**PROBLEM REQUIREMENTS**: Filtering the records below, copy only those lines that include the word "next".

**GIVEN ENTRIES**:
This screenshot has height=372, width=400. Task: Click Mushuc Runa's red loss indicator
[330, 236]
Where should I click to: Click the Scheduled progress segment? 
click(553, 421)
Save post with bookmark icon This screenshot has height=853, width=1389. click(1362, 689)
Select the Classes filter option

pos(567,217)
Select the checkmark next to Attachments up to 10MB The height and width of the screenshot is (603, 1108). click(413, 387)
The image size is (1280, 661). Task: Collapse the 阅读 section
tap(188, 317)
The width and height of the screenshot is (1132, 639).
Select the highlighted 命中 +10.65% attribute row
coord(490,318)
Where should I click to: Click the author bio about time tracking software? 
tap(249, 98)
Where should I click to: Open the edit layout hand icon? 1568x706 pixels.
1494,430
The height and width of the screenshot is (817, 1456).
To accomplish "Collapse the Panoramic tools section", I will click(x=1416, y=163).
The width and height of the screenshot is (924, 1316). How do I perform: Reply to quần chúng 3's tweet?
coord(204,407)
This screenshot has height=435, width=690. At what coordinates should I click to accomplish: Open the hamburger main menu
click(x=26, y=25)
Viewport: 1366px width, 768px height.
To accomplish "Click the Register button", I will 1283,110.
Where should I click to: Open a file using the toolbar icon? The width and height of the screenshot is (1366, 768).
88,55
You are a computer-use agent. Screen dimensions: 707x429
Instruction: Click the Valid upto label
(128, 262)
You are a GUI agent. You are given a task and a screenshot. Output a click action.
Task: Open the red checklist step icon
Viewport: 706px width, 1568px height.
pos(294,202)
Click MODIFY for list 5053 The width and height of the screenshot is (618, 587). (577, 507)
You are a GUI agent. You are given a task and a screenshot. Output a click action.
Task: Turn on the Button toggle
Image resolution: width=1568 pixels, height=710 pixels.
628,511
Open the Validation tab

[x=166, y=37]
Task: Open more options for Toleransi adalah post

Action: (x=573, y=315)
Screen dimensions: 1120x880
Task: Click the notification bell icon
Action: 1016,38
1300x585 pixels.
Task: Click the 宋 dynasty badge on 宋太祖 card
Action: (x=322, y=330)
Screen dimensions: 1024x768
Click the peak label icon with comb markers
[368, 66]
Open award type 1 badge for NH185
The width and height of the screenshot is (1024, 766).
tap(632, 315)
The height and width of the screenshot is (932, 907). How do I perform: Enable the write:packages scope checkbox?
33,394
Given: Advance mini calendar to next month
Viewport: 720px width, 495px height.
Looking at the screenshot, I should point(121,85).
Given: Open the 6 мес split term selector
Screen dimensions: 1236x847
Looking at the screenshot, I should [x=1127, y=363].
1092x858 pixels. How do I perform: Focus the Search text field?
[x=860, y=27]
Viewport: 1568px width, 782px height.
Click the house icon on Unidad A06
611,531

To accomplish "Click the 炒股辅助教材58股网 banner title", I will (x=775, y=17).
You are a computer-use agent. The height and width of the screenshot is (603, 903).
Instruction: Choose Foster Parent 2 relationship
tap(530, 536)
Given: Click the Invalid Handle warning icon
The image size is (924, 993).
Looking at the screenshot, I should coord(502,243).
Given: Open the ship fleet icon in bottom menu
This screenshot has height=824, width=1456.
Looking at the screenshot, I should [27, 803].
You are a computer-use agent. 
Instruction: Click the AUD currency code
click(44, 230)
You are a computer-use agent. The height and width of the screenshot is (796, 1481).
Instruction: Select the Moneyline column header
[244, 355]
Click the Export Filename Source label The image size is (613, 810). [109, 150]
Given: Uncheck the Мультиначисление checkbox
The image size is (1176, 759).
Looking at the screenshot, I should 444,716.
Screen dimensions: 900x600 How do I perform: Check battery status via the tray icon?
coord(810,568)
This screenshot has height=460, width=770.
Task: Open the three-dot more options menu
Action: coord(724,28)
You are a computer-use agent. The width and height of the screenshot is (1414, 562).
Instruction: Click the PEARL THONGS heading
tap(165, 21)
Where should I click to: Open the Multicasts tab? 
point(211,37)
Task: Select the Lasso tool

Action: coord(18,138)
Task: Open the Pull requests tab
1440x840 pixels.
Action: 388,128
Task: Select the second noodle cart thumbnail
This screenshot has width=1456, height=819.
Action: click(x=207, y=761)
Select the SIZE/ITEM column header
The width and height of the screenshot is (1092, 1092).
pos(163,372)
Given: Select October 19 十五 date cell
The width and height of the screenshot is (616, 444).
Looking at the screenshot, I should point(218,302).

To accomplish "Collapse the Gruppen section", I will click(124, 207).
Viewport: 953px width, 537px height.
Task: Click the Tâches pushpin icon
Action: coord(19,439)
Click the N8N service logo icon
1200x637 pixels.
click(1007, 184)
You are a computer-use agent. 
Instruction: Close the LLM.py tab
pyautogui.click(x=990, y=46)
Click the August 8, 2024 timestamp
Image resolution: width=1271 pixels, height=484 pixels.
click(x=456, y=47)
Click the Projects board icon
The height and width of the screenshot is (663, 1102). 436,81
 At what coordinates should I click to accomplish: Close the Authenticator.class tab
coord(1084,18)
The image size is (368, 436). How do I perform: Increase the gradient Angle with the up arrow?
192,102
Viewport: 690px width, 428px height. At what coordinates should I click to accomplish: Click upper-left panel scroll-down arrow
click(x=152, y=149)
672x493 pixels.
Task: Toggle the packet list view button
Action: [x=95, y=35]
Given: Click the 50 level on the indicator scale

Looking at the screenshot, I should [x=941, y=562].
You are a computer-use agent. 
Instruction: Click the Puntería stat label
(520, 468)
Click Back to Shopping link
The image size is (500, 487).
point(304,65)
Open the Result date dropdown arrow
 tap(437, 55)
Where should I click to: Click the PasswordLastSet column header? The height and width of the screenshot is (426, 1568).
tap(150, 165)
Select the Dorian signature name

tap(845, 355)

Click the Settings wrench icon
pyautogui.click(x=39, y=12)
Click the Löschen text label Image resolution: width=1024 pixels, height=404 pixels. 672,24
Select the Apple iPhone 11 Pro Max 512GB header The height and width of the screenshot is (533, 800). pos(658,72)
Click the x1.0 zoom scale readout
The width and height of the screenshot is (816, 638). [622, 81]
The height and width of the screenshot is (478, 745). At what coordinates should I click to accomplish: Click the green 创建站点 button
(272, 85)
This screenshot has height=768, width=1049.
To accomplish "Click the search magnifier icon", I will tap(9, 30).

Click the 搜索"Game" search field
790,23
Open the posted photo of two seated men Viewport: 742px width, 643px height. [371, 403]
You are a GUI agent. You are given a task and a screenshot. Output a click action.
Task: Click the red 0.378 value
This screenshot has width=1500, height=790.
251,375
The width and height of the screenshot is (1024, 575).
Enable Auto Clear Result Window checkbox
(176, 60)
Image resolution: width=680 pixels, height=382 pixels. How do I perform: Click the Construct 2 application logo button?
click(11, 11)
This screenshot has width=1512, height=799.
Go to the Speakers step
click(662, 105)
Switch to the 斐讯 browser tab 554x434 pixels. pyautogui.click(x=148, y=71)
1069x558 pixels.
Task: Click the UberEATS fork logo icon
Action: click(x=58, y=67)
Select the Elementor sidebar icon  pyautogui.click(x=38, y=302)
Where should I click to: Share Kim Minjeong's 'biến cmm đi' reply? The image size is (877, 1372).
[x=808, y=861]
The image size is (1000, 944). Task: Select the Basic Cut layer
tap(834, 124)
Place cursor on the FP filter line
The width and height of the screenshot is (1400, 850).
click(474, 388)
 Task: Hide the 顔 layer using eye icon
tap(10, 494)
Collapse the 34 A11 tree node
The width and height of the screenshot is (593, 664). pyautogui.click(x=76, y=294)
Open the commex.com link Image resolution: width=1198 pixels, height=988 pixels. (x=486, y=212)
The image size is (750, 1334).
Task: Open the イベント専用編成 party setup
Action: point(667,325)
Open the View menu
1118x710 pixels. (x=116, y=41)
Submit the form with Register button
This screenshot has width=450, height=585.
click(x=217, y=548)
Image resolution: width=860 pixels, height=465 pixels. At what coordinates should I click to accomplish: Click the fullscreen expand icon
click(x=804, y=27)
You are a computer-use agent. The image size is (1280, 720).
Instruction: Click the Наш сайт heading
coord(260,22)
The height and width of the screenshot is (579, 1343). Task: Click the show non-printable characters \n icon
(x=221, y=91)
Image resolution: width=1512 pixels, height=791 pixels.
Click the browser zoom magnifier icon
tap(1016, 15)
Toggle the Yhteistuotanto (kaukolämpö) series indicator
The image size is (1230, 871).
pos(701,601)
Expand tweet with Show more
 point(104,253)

**EXERCISE RESULT**:
Select the checkmark next to Attachments up to 10MB The height and width of the screenshot is (603, 1108). click(413, 387)
Given: Advance mini calendar to next month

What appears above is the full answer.